Slashdot - Wed, 2025-05-07 19:00
An anonymous reader quotes a report from Ars Technica: Broadcom has been sending cease-and-desist letters to owners of VMware perpetual licenses with expired support contracts, Ars Technica has confirmed. Following its November 2023 acquisition of VMware, Broadcom ended VMware perpetual license sales. Users with perpetual licenses can still use the software they bought, but they are unable to renew support services unless they had a pre-existing contract enabling them to do so. The controversial move aims to push VMware users to buy subscriptions to VMware products bundled such that associated costs have increased by 300 percent or, in some cases, more. Some customers have opted to continue using VMware unsupported, often as they research alternatives, such as VMware rivals or devirtualization. Over the past weeks, some users running VMware unsupported have reported receiving cease-and-desist letters from Broadcom informing them that their contract with VMware and, thus, their right to receive support services, has expired. The letter [PDF], reviewed by Ars Technica and signed by Broadcom managing director Michael Brown, tells users that they are to stop using any maintenance releases/updates, minor releases, major releases/upgrades extensions, enhancements, patches, bug fixes, or security patches, save for zero-day security patches, issued since their support contract ended.
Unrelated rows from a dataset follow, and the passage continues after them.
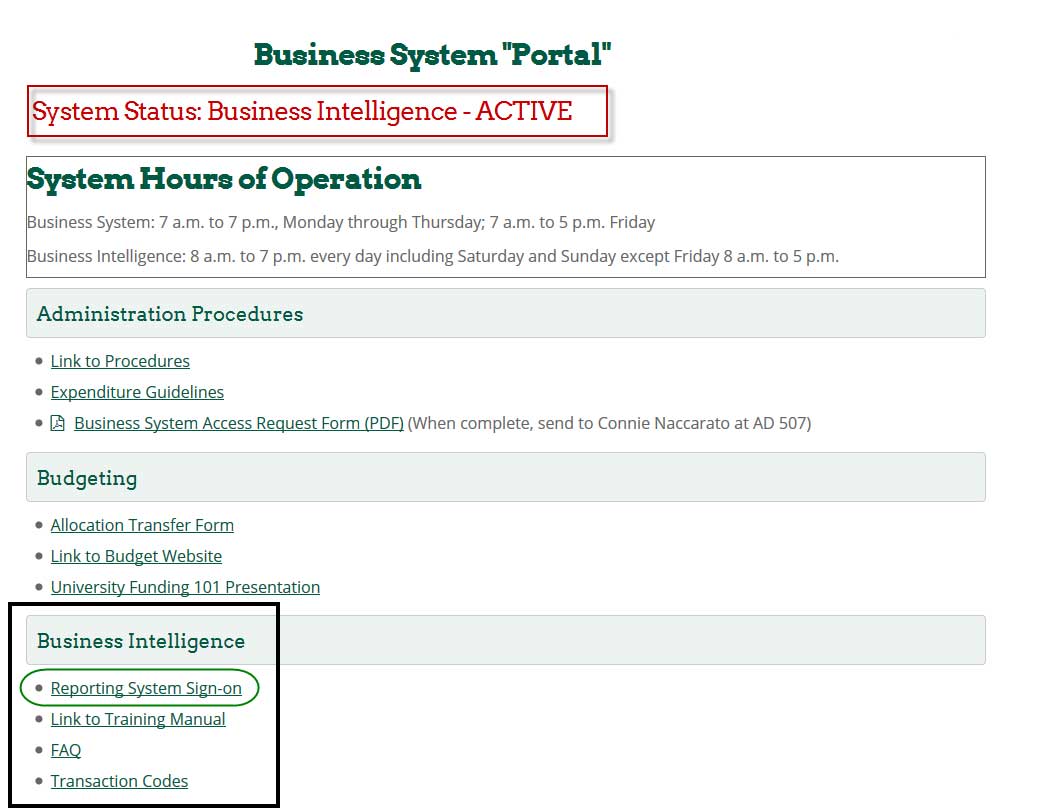The image size is (1056, 808).
Task: Click the PDF document icon
Action: coord(58,423)
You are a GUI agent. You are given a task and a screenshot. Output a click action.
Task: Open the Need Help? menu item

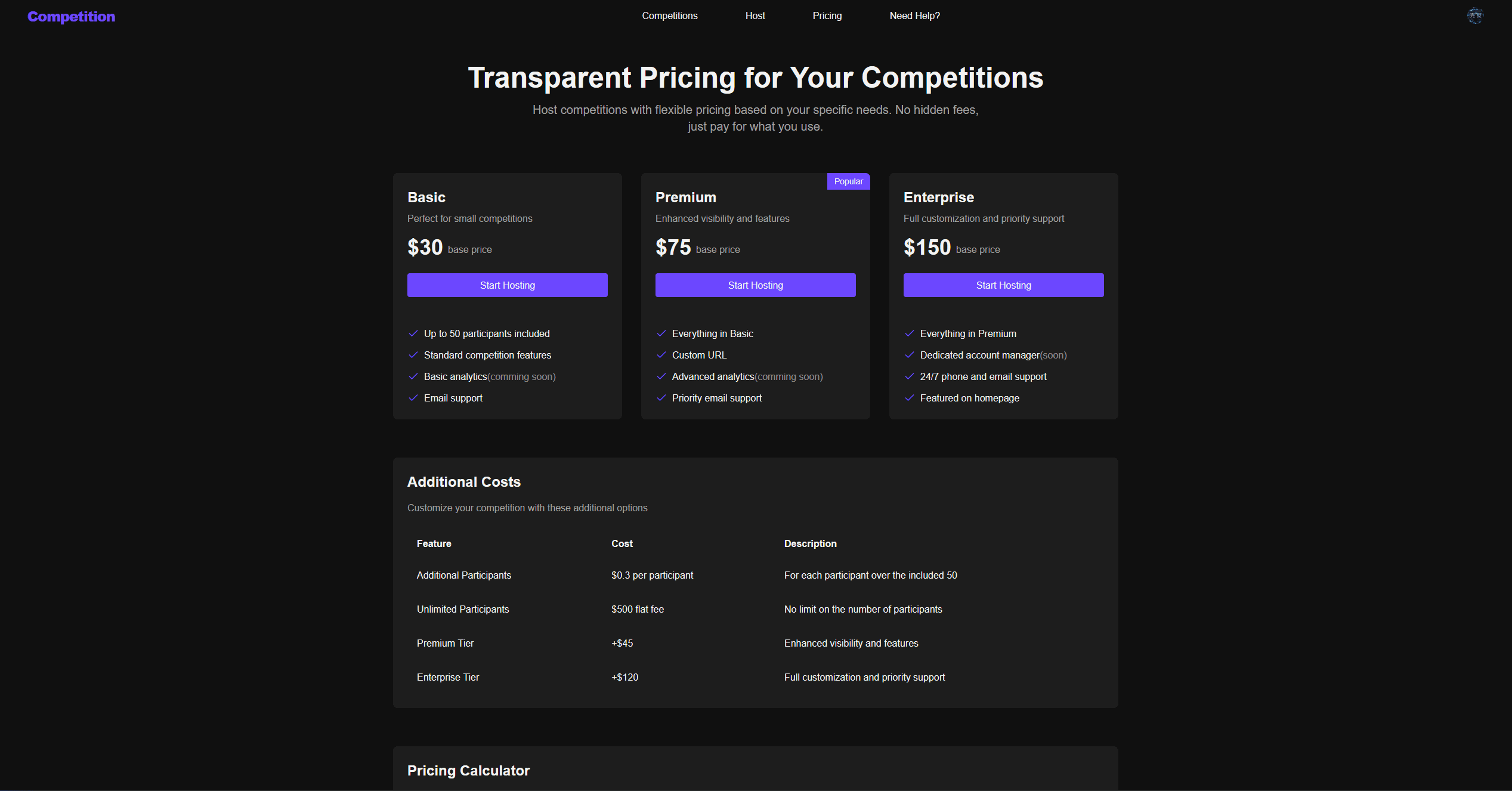pyautogui.click(x=914, y=16)
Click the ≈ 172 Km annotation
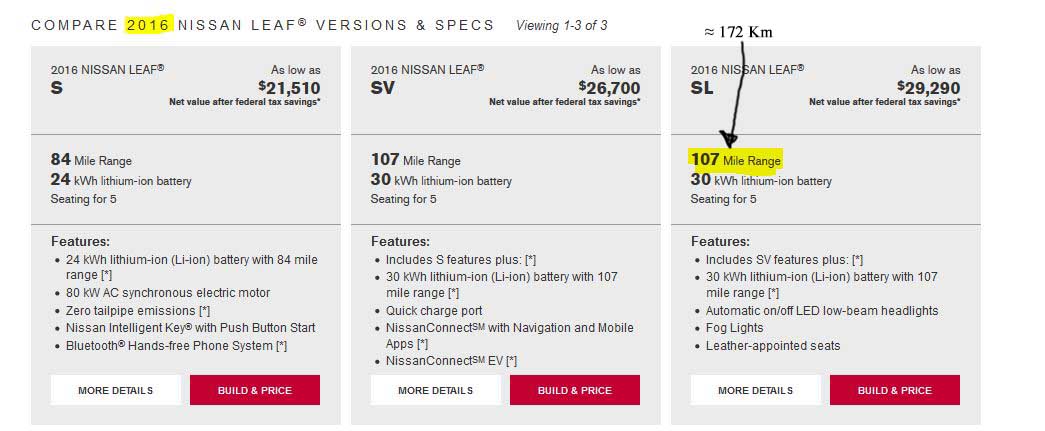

The letter tells users that the implementation of any such updates "past the Expiration Date must be immediately removed/deinstalled," adding: "Any such use of Support past the Expiration Date constitutes a material breach of the Agreement with VMware and an infringement of VMware's intellectual property rights, potentially resulting in claims for enhanced damages and attorneys' fees." [...] The cease-and-desist letters also tell recipients that they could be subject to auditing: "Failure to comply with [post-expiration reporting] requirements may result in a breach of the Agreement by Customer[,] and VMware may exercise its right to audit Customer as well as any other available contractual or legal remedy."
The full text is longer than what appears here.